Welcome to AWS S3 Tools documentation!¶
Introduction¶
AWS S3 Tools is a Python package to make it easier to deal with S3 objects, where you can:
List S3 buckets’ content
Check if S3 objects exist
Read from S3 objects to Python variables
Write from Python variables to S3 objects
Upload from local files to S3
Download from S3 to local files
Delete S3 objects
Move S3 objects
The AWS authentication is done via boto3 package, click here.
Installation¶
You can install AWS S3 Tools from PyPi with pip or your favorite package manager:
pip install aws-s3-tools
Add the -U
switch to update to the current version, if AWS S3 Tools is already installed.
Usage¶
from s3_tools import object_exists
if object_exists("my-bucket", "s3-prefix/object.data"):
# Do magic
pass
else:
print("Object not found")
AWS S3 Modules¶
Delete Module¶
Delete objects from S3 bucket.
-
s3_tools.delete.
delete_keys
(bucket: str, keys: List[str], dry_run: bool = True) → None[source]¶ Delete all objects in the keys list from S3 bucket.
- Parameters
bucket (str) – AWS S3 bucket where the objects are stored.
keys (List[str]) – List of object keys.
dry_run (bool) – If True will not delete the objects.
Examples
>>> delete_keys( ... bucket="myBucket", ... keys=[ ... "myData/myMusic/awesome.mp3", ... "myData/myDocs/paper.doc" ... ], ... dry_run=False ... )
-
s3_tools.delete.
delete_object
(bucket: str, key: str) → None[source]¶ Delete a given object from S3 bucket.
- Parameters
bucket (str) – AWS S3 bucket where the object is stored.
key (str) – Key for the object that will be deleted.
Examples
>>> delete_object(bucket="myBucket", key="myData/myFile.data")
-
s3_tools.delete.
delete_prefix
(bucket: str, prefix: str, dry_run: bool = True) → Optional[List[str]][source]¶ Delete all objects under the given prefix from S3 bucket.
- Parameters
bucket (str) – AWS S3 bucket where the objects are stored.
prefix (str) – Prefix where the objects are under.
dry_run (bool) – If True will not delete the objects.
- Returns
List of S3 keys to be deleted if dry_run True, else None.
- Return type
List[str]
Examples
>>> delete_prefix(bucket="myBucket", prefix="myData") [ "myData/myMusic/awesome.mp3", "myData/myDocs/paper.doc" ]
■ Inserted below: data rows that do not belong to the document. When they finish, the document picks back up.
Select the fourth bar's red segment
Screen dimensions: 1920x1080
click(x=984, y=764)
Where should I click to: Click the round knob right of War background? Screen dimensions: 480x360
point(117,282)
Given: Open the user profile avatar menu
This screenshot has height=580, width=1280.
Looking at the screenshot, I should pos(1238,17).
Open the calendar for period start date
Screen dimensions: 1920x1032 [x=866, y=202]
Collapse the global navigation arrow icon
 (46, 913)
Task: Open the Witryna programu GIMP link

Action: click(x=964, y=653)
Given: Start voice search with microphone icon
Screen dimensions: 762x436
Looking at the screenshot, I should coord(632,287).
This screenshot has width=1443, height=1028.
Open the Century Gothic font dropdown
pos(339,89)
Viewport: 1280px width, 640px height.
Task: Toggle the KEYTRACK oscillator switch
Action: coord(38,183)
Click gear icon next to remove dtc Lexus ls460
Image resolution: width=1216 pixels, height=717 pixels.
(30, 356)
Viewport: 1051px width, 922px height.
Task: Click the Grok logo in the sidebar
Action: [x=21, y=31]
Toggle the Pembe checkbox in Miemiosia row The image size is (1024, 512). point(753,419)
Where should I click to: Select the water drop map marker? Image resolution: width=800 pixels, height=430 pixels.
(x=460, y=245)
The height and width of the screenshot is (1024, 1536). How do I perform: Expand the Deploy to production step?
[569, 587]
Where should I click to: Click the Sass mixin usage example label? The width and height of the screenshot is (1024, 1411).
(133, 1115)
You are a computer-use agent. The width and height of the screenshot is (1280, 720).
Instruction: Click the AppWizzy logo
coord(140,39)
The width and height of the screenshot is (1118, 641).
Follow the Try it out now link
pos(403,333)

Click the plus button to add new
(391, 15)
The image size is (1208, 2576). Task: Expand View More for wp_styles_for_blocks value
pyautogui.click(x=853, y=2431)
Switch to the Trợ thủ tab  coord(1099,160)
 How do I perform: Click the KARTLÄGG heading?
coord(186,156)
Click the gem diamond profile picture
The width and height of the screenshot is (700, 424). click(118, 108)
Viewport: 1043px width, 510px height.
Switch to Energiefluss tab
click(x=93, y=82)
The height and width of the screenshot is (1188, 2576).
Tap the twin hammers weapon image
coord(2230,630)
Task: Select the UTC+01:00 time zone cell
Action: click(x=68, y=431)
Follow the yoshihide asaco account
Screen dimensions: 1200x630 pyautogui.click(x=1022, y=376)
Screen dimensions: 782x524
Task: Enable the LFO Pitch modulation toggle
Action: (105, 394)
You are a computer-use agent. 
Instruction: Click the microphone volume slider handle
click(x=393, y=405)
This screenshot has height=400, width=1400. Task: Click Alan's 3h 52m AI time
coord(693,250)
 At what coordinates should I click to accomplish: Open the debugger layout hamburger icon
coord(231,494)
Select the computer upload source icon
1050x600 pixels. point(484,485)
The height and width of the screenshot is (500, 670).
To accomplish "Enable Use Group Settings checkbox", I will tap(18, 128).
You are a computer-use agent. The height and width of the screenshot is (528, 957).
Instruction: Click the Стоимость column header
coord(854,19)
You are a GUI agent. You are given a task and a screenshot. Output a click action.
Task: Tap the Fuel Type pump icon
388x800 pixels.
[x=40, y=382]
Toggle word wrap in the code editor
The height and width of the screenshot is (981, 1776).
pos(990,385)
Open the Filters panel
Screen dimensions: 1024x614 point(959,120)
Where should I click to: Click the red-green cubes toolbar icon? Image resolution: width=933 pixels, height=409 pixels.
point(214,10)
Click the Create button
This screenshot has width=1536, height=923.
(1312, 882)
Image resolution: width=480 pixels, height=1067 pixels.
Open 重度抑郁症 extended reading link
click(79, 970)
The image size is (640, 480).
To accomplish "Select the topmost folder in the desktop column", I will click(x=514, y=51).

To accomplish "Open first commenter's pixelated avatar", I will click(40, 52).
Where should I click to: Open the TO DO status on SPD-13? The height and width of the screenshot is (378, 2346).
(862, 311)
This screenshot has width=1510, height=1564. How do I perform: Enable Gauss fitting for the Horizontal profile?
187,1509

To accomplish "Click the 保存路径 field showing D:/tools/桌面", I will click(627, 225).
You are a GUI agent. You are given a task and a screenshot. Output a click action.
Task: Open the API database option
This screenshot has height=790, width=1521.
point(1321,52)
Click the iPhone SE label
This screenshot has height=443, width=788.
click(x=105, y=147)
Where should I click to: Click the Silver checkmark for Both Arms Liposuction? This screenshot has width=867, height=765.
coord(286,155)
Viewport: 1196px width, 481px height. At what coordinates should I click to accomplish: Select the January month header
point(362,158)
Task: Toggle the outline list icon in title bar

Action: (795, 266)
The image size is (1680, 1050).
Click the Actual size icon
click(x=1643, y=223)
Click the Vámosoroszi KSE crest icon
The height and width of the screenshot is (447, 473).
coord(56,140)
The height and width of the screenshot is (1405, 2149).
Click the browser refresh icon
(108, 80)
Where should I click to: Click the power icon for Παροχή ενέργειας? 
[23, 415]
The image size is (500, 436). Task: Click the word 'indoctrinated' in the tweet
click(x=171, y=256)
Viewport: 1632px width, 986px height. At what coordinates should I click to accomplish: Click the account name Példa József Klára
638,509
>>> delete_prefix(bucket="myBucket", prefix="myData", dry_run=False)
Download Module¶
Download S3 objects to files.
-
s3_tools.download.
download_key_to_file
(bucket: str, key: str, local_filename: str) → bool[source]¶ Retrieve one object from AWS S3 bucket and store into local disk.
- Parameters
bucket (str) – AWS S3 bucket where the object is stored.
key (str) – Key where the object is stored.
local_filename (str) – Local file where the data will be downloaded to.
- Returns
True if the local file exists.
- Return type
bool
Examples
>>> read_object_to_file( ... bucket="myBucket", ... key="myData/myFile.data", ... local_filename="theFile.data" ... ) True
-
s3_tools.download.
download_keys_to_files
(bucket: str, keys_paths: List[Tuple[str, str]], threads: int = 5) → List[Tuple[str, str, Any]][source]¶ Download list of objects to specific paths.
- Parameters
bucket (str) – AWS S3 bucket where the objects are stored.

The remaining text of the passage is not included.